**Your goal**
Where does the string "Collapse" occur in the records below? Copy every line that holds it.

**Study material**

:::

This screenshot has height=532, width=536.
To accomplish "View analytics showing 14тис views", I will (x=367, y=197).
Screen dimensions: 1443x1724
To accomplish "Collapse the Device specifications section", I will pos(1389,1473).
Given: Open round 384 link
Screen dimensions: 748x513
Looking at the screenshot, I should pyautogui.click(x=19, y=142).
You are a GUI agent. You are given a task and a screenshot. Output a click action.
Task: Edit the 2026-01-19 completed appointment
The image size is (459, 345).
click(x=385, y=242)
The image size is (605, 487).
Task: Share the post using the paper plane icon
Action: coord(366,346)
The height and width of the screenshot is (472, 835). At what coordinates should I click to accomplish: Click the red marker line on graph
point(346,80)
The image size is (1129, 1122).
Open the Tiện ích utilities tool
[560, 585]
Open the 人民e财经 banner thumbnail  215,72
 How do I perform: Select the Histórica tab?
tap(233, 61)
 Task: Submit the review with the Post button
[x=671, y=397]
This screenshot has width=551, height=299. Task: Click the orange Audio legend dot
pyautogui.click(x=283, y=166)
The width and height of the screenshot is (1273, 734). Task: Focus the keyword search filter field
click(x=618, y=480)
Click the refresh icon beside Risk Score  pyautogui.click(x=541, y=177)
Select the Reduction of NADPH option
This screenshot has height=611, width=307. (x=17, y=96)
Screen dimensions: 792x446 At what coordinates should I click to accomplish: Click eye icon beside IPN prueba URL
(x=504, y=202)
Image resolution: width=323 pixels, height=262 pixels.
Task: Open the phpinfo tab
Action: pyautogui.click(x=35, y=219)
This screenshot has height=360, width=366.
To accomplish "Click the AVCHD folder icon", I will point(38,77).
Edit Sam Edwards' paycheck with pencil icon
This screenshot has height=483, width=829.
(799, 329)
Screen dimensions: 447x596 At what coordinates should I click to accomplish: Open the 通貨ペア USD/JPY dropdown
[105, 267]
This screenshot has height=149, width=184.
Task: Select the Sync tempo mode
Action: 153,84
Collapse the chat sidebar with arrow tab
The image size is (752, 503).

:::

**Exercise result**
To accomplish "Collapse the Device specifications section", I will pos(1389,1473).
Collapse the chat sidebar with arrow tab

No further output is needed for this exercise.